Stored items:
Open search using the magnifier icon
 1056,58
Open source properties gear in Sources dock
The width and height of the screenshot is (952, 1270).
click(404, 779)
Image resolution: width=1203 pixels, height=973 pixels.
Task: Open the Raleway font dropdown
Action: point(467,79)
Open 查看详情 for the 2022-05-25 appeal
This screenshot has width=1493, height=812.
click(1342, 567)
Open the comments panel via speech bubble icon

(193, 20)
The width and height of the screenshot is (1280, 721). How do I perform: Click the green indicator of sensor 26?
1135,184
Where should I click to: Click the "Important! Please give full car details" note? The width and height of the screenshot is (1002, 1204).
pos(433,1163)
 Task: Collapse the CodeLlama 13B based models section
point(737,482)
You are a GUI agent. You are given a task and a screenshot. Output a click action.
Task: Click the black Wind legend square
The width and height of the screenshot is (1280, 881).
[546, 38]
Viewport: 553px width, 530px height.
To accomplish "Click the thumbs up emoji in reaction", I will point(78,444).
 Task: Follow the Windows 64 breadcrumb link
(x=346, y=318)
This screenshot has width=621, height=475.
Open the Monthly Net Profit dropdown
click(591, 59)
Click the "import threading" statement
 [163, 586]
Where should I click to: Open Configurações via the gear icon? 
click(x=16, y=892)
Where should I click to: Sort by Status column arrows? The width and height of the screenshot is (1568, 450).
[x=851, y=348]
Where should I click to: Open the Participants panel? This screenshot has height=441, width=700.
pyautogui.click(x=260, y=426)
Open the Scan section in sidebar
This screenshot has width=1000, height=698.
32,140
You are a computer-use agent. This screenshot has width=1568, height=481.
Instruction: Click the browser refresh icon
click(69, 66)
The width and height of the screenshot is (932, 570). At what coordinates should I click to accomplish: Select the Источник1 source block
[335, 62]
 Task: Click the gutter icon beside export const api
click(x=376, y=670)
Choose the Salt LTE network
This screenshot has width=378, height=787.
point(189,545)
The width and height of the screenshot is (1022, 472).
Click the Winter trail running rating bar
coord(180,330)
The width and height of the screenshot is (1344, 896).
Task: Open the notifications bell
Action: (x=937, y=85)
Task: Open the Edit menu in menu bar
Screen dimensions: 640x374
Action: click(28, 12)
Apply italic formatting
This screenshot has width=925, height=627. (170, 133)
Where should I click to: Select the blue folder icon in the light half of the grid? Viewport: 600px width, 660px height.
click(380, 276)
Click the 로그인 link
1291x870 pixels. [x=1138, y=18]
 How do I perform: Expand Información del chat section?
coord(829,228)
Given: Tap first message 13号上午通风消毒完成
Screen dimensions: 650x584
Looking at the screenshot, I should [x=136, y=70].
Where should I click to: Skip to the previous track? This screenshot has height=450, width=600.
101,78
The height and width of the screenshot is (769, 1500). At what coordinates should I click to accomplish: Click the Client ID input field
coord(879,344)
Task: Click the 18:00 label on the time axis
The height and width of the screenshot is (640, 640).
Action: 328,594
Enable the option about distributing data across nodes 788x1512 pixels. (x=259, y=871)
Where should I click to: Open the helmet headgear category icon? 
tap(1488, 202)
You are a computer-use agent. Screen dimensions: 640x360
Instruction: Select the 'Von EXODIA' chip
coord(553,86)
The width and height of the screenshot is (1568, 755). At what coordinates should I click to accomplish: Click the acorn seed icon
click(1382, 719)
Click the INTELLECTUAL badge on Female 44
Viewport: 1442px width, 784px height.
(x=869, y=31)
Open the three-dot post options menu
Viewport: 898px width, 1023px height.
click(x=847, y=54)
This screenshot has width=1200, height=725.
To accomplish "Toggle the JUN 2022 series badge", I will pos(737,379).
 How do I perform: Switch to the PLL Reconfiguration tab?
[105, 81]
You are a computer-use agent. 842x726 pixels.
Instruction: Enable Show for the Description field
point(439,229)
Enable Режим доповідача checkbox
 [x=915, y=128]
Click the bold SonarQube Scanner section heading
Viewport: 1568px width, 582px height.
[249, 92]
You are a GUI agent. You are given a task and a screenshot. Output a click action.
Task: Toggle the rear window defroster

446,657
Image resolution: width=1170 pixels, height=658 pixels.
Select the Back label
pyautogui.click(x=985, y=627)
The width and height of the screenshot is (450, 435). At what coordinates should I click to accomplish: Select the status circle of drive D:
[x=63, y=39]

YOUR INSTRUCTIONS:
From the first line of the entries above to the line with "Viewport: 553px width, 530px height.", please return every line exactly, keeping both ends.

RESPONSE BOX:
Open search using the magnifier icon
 1056,58
Open source properties gear in Sources dock
The width and height of the screenshot is (952, 1270).
click(404, 779)
Image resolution: width=1203 pixels, height=973 pixels.
Task: Open the Raleway font dropdown
Action: point(467,79)
Open 查看详情 for the 2022-05-25 appeal
This screenshot has width=1493, height=812.
click(1342, 567)
Open the comments panel via speech bubble icon

(193, 20)
The width and height of the screenshot is (1280, 721). How do I perform: Click the green indicator of sensor 26?
1135,184
Where should I click to: Click the "Important! Please give full car details" note? The width and height of the screenshot is (1002, 1204).
pos(433,1163)
 Task: Collapse the CodeLlama 13B based models section
point(737,482)
You are a GUI agent. You are given a task and a screenshot. Output a click action.
Task: Click the black Wind legend square
The width and height of the screenshot is (1280, 881).
[546, 38]
Viewport: 553px width, 530px height.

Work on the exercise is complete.